Retrato de una mujer en llamas (Portrait d’une jeune fille en feu, 2019), la última película de Céline Sciamma, es una bellísima y certera visión femenina de la falta de horizontes de las mujeres, del descubrimiento del amor y las barreras para su independencia, interpretada por Noémie Merlant, Adèle Haenel y Valeria Golino.
Situada en una remota isla de Bretaña, en 1770, con los únicos escenarios de un castillo austero y playas tempestuosas, la película describe la relación de la joven pintora Marianne (Merlant) con Héloïse (Haenel), quien se resiste a posar para su retrato de bodas como acto de rebeldía ante un matrimonio forzado.
La delicadeza de los diálogos y la cotidianidad de los encuentros entre las dos mujeres describen cómo van cayendo las barreras entre las dos mujeres, cómo la exnovicia descubre el mundo y madura a través de la relación con su nueva amiga, una artista independiente, que ha aprendido a sortear los obstáculos con que la sociedad limita su vida, para poder vivir fuera de lo establecido.

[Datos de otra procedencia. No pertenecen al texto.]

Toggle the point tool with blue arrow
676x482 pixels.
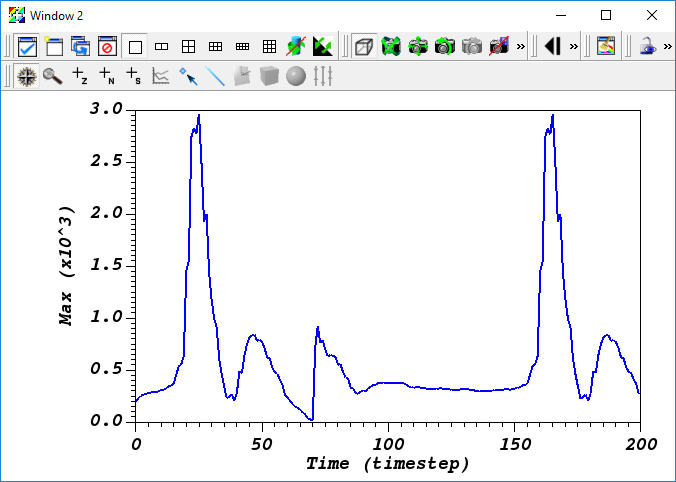(188, 76)
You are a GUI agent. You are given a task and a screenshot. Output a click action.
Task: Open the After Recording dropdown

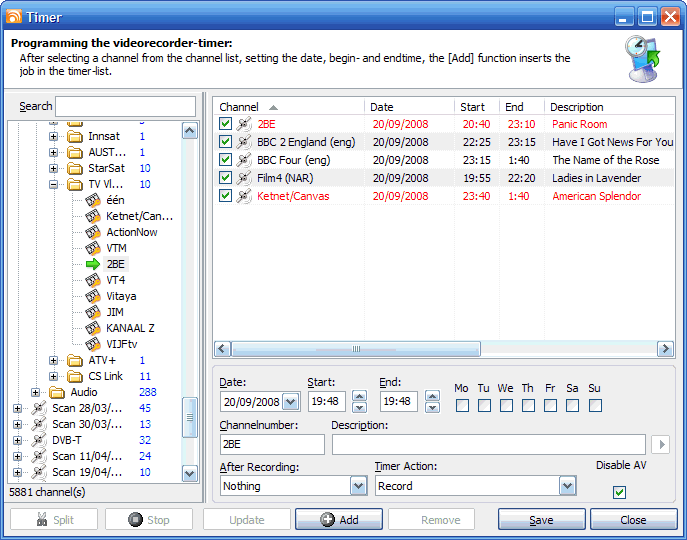tap(358, 486)
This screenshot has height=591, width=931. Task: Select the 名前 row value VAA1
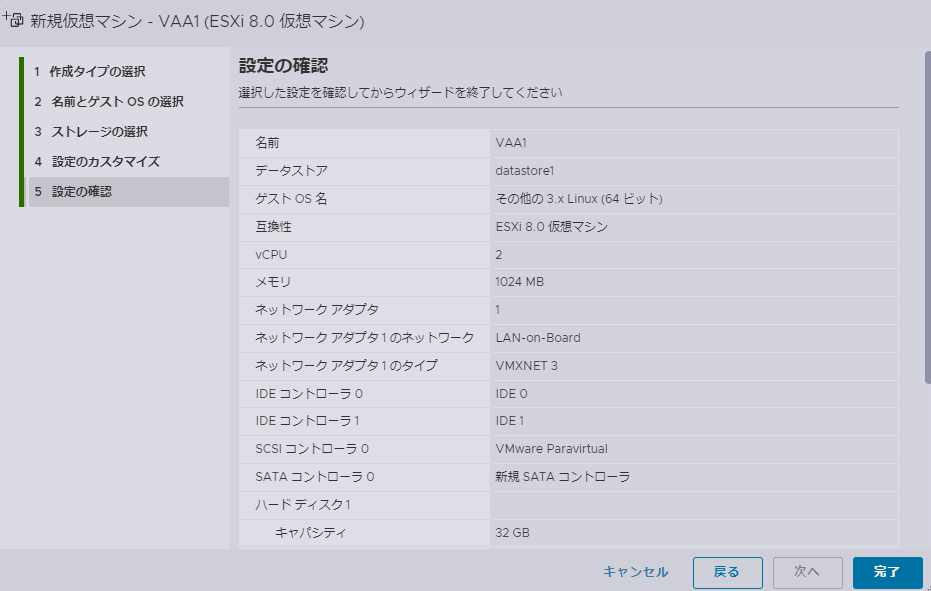click(511, 143)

La directora de Tomboy (2011), ganadora del premio al mejor guion en el pasado festival de Cannes, nos ha acostumbrado a sus historias de coming of age, donde las protagonistas encuentran su lugar y colman gradualmente el anhelo de ser ellas mismas, pero en Retrato de una mujer en llamas Sciamma aborda por primera vez una película de época, probando que si hay un afán eterno es el de las mujeres que no se resignan, cuyos primeros pasos en el mundo son dar forma a una insatisfacción que deben aprender a nombrar y gestionar.
El amor entre las protagonistas del filme es liberador, pura herramienta de poder y consciencia y es ahí donde la mirada de su directora convierte una historia romántica en una gran historia, en una pieza donde la perspectiva de género modela de forma singular un relato equitativo, potente y hermoso.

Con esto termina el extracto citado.